他拎著野雞,又看看幽靈和踏雪腳邊那兩隻已經斷了氣的肥母雞,半天沒說出話來。
他那兩條跟了他多年的老夥計,黑風和追雲,早被這肉香勾得魂都沒了。
圍著三隻戰利品,尾巴搖得像風車,喉嚨裡發出“呼呼”的聲響,恨不得當場就撲上去撕扯。
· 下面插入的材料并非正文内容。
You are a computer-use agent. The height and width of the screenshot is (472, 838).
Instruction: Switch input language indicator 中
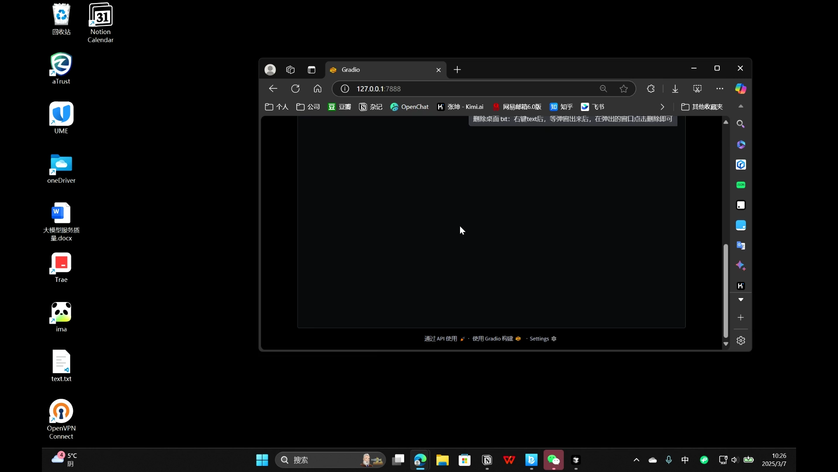[x=685, y=460]
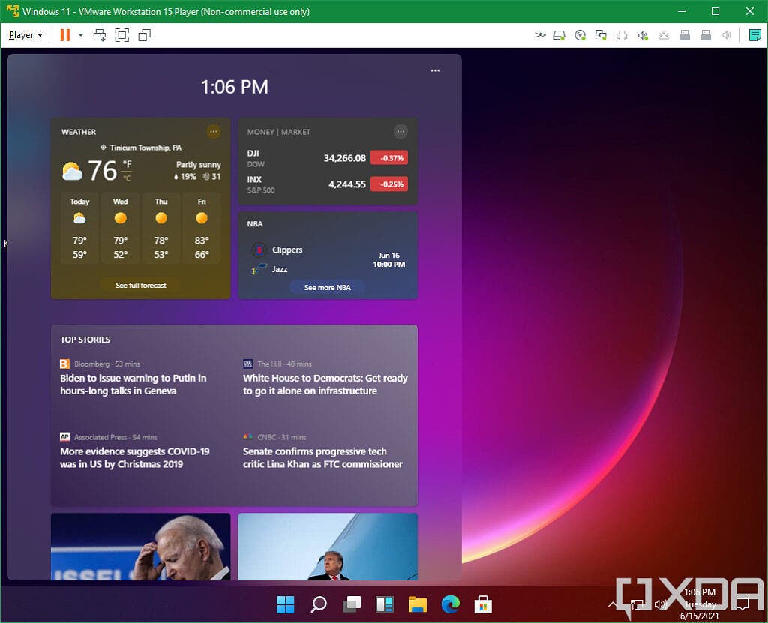This screenshot has width=768, height=623.
Task: Open the Money Market widget options menu
Action: [401, 131]
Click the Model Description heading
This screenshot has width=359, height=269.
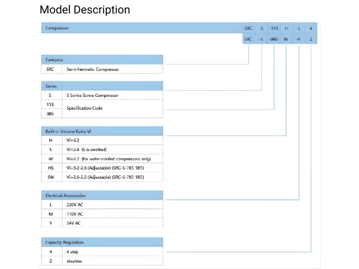click(x=85, y=10)
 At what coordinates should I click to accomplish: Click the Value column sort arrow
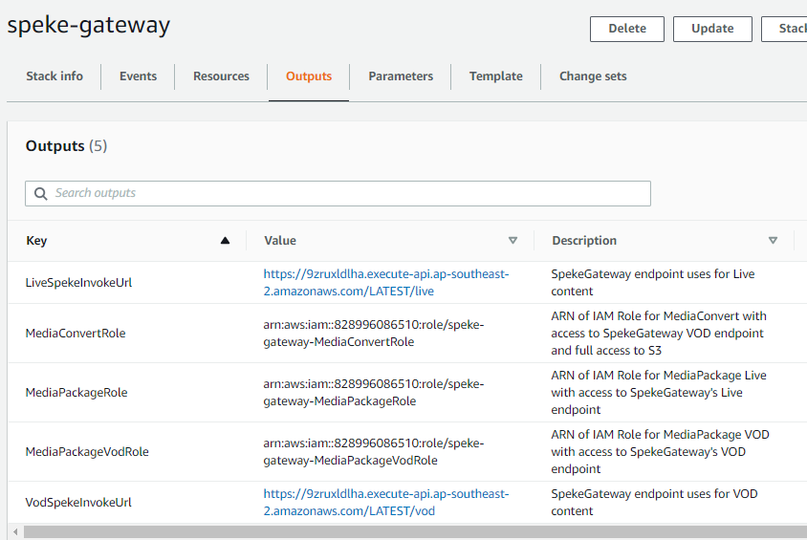(x=513, y=241)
可追風隻是不緊不慢地走過來,用鼻子在兩隻母雞身上頂了頂。
幽靈和踏雪就立刻鬆開了嘴,默默退到一旁,連舌頭上的口水都克製地咽了回去。
韓老蔫的老臉有點掛不住,狠狠瞪了下自家那兩條沒出息的狗一眼。
他用草繩把三隻野雞捆在一起,往肩上一甩。
“陳小子,俺那兩條,跟它們一比,就是倆隻知道往前衝的傻麅子!”
陳放笑了笑,沒接話,拍了拍雷達的腦袋。
這家夥剛才隻負責預警,沒撈著仗打,現在正用大腦袋一個勁地蹭他的褲腿,滿臉都寫著委屈。
“走,繼續。”
一行人,六條狗,再次向山林深處走去。
越往裡走,空氣裡的味道就越是古怪。
那場山崩,像是把整片西山都給翻了個麵。
泥土被新翻上來了腥氣,斷裂的鬆樹根莖腐爛發酵著酸味。
還有一絲若有若無、從山穀深處飄來的硫磺臭味,混雜在一起,讓韓老蔫這種老山民都感覺陌生。
“全都亂套了。”
韓老蔫吧嗒了一口旱煙,眉頭緊鎖,“原來的獸徑全給埋了,老祖宗傳下的道兒,現在都不管用了。”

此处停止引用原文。